• [Requirements] Render the lines from the first one up to and including the line containing "Looking at the" as a JSON list of strings, one string per line, with blank lines omitted. Leave the pictures out of the answer.

Exercise materials start

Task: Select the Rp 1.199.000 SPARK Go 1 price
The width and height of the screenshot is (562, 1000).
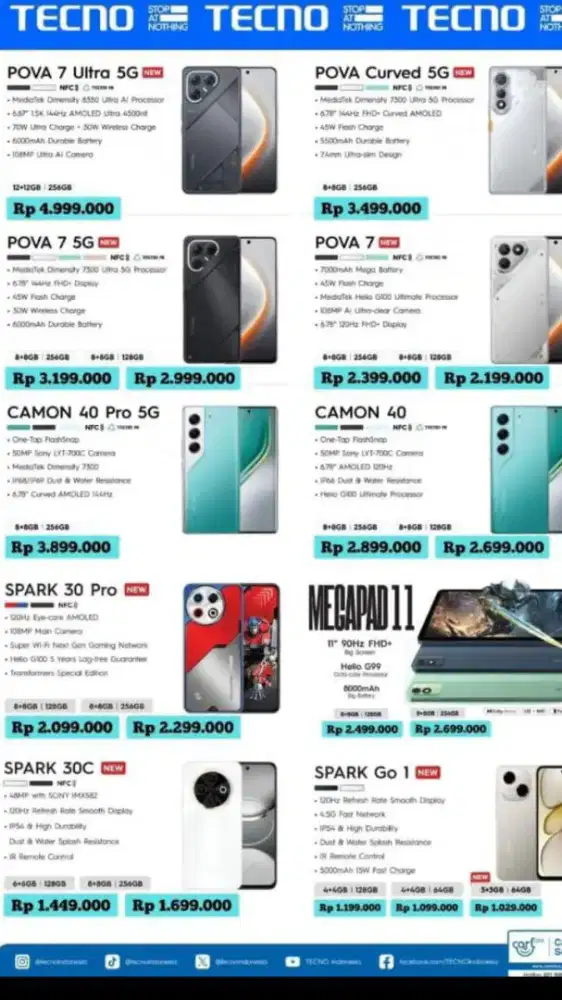Action: (x=350, y=907)
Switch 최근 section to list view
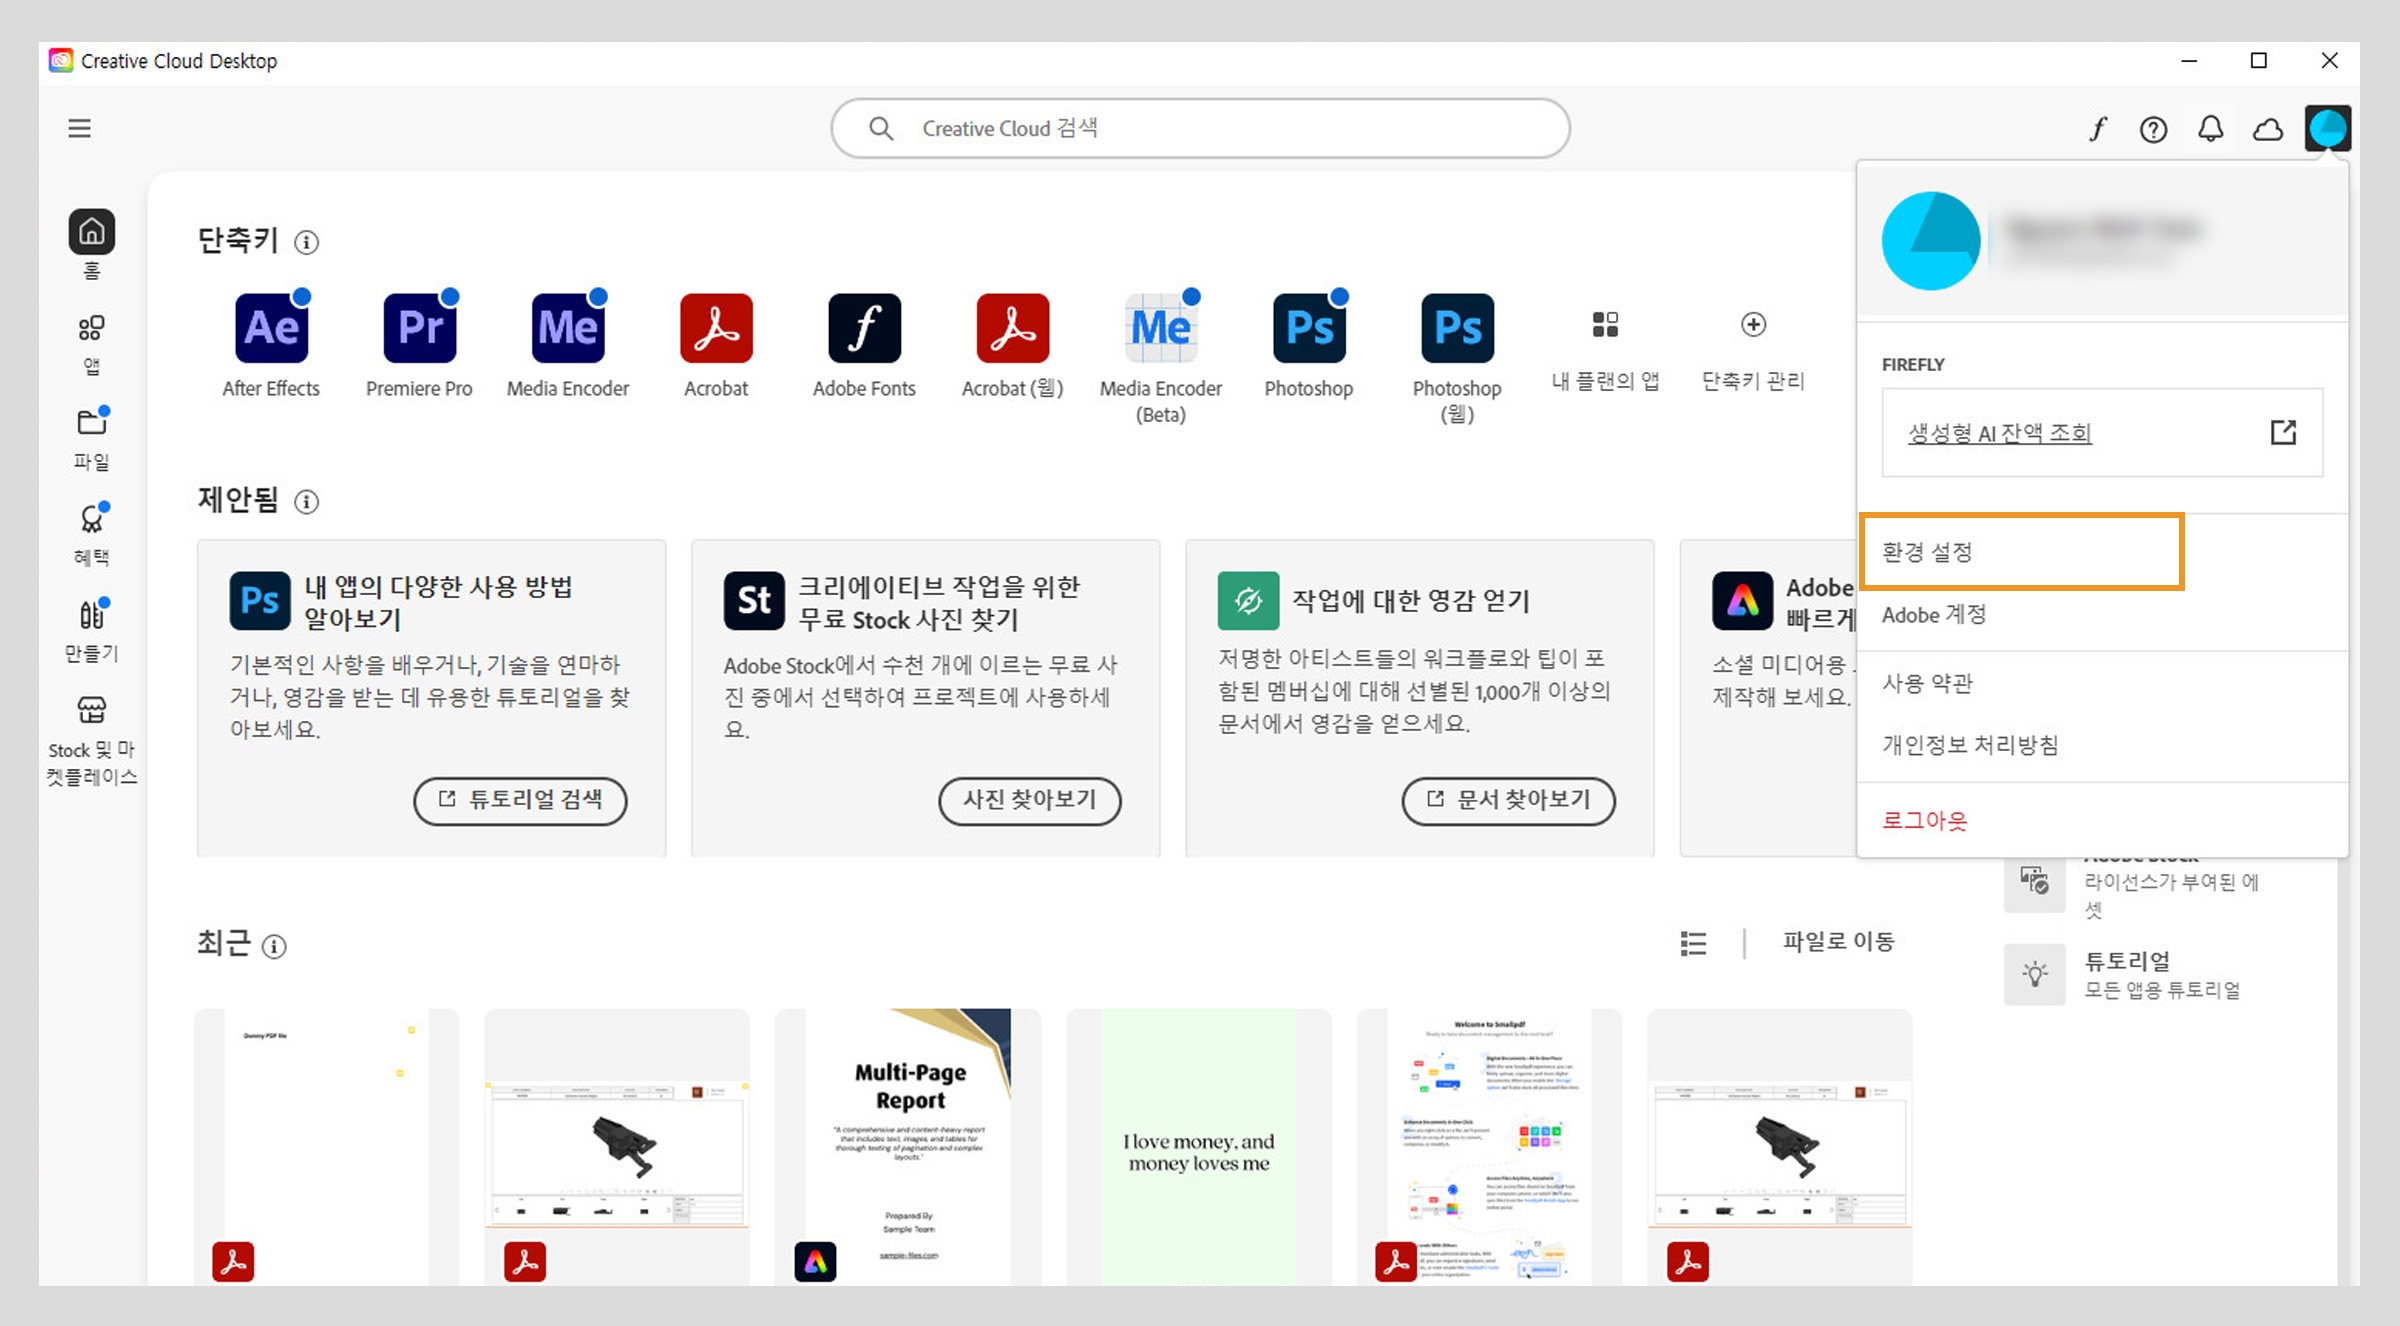2400x1326 pixels. [1692, 942]
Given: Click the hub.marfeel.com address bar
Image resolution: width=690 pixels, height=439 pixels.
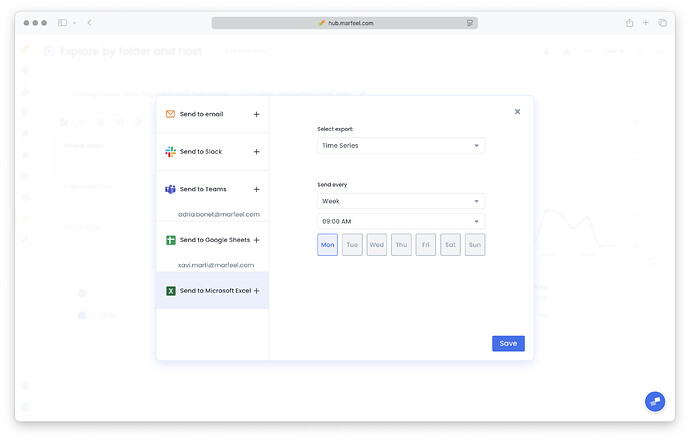Looking at the screenshot, I should [344, 22].
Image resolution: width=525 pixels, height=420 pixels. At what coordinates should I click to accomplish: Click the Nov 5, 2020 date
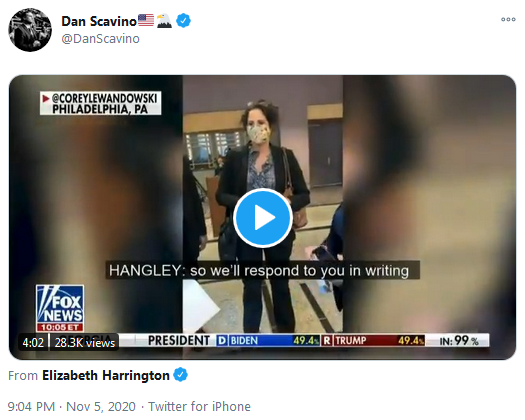[101, 407]
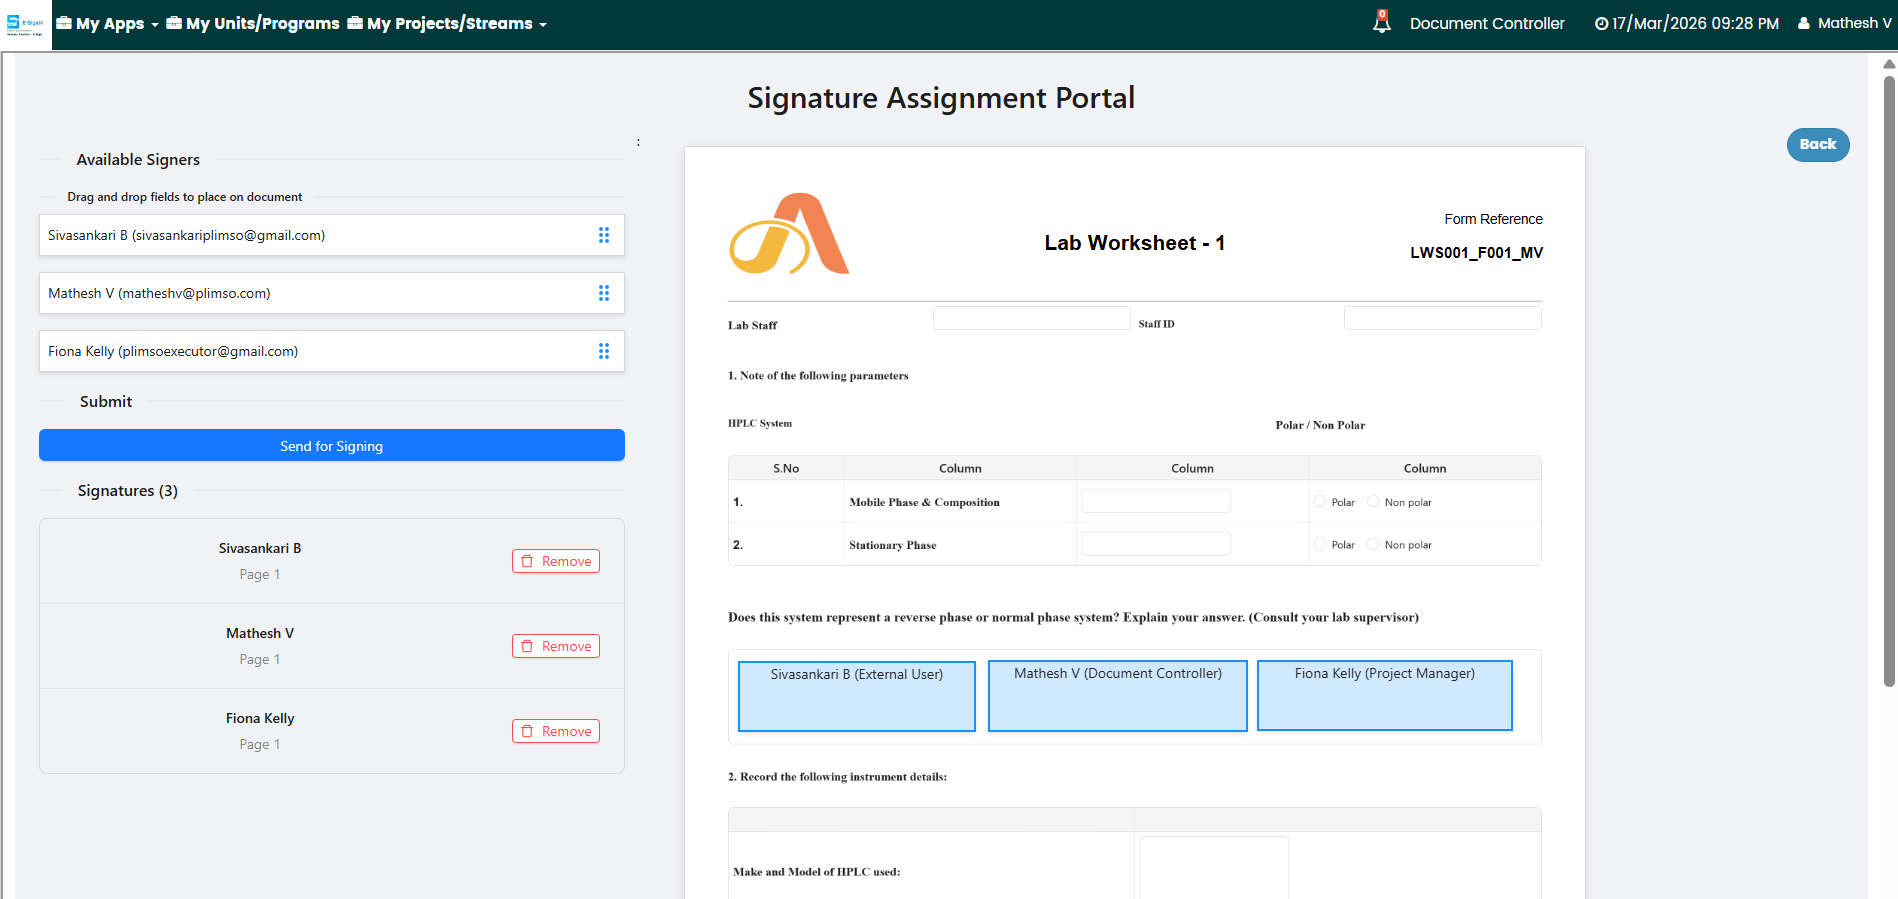Remove Sivasankari B's signature
Screen dimensions: 1898x899
(556, 561)
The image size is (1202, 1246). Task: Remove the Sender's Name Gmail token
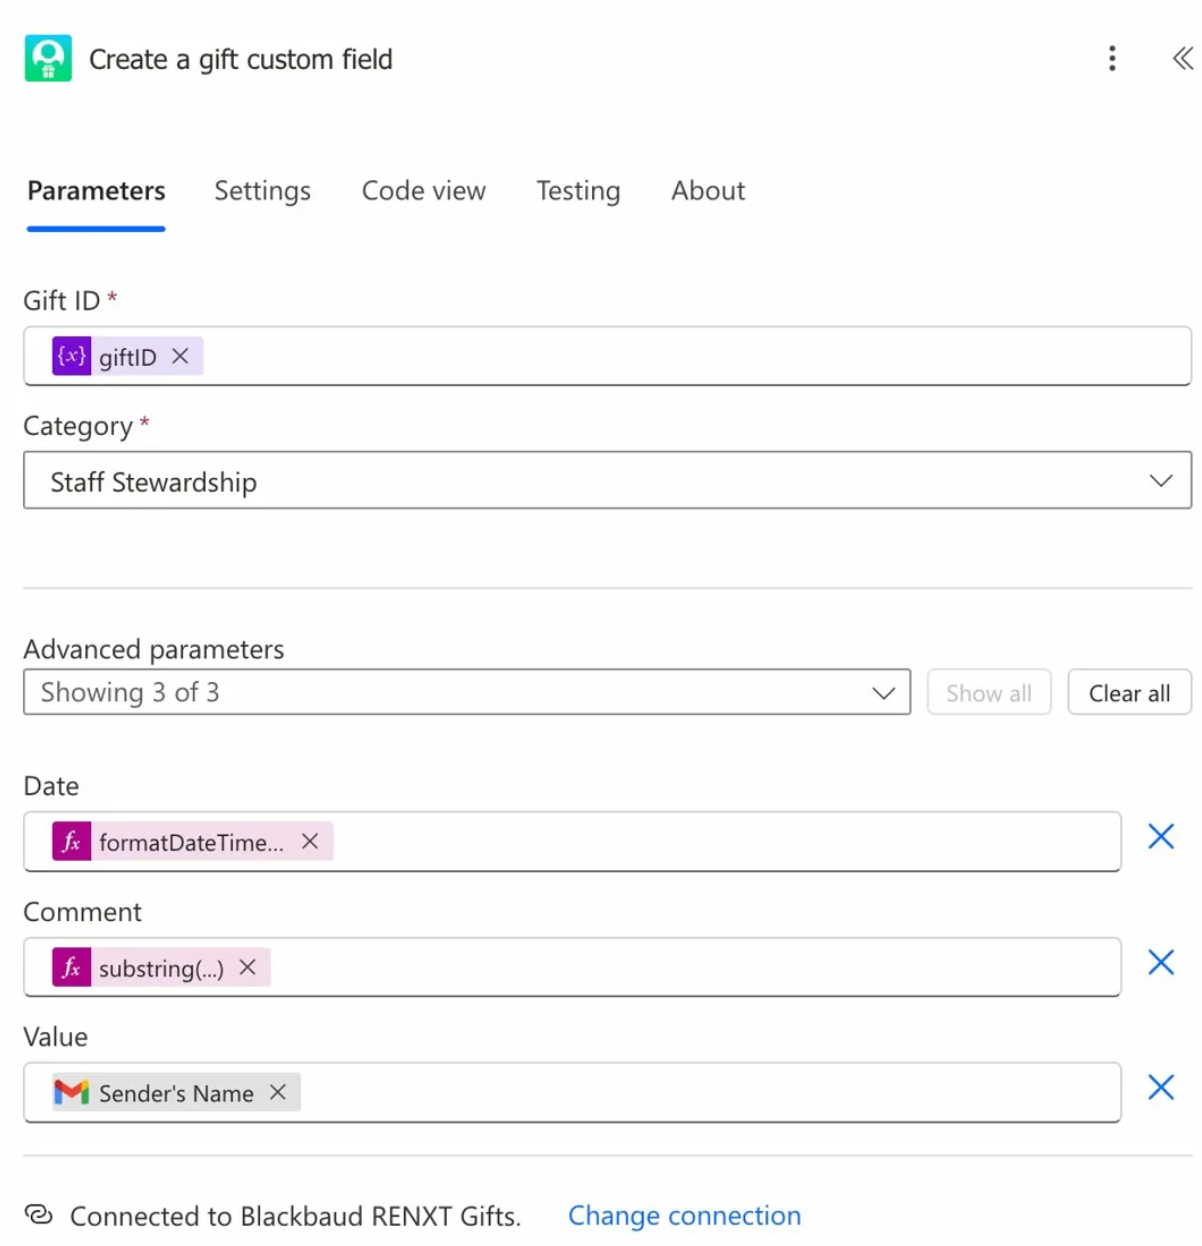coord(278,1093)
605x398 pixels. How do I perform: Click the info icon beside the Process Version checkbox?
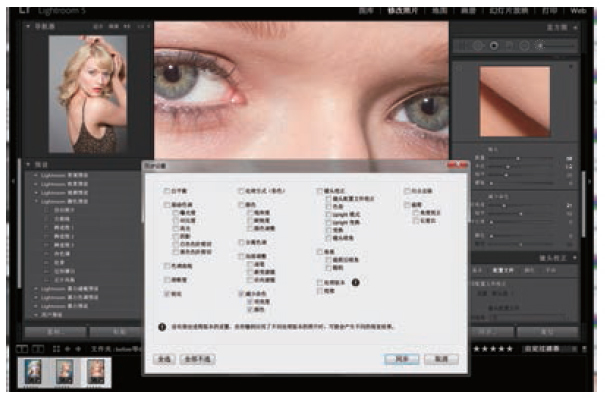point(355,283)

Exercise materials end

• [Completed task]
[
  "Task: Select the Rp 1.199.000 SPARK Go 1 price",
  "The width and height of the screenshot is (562, 1000).",
  "Action: (x=350, y=907)",
  "Switch 최근 section to list view",
  "2400x1326 pixels. [1692, 942]",
  "Given: Click the hub.marfeel.com address bar",
  "Image resolution: width=690 pixels, height=439 pixels.",
  "Looking at the screenshot, I should [344, 22]."
]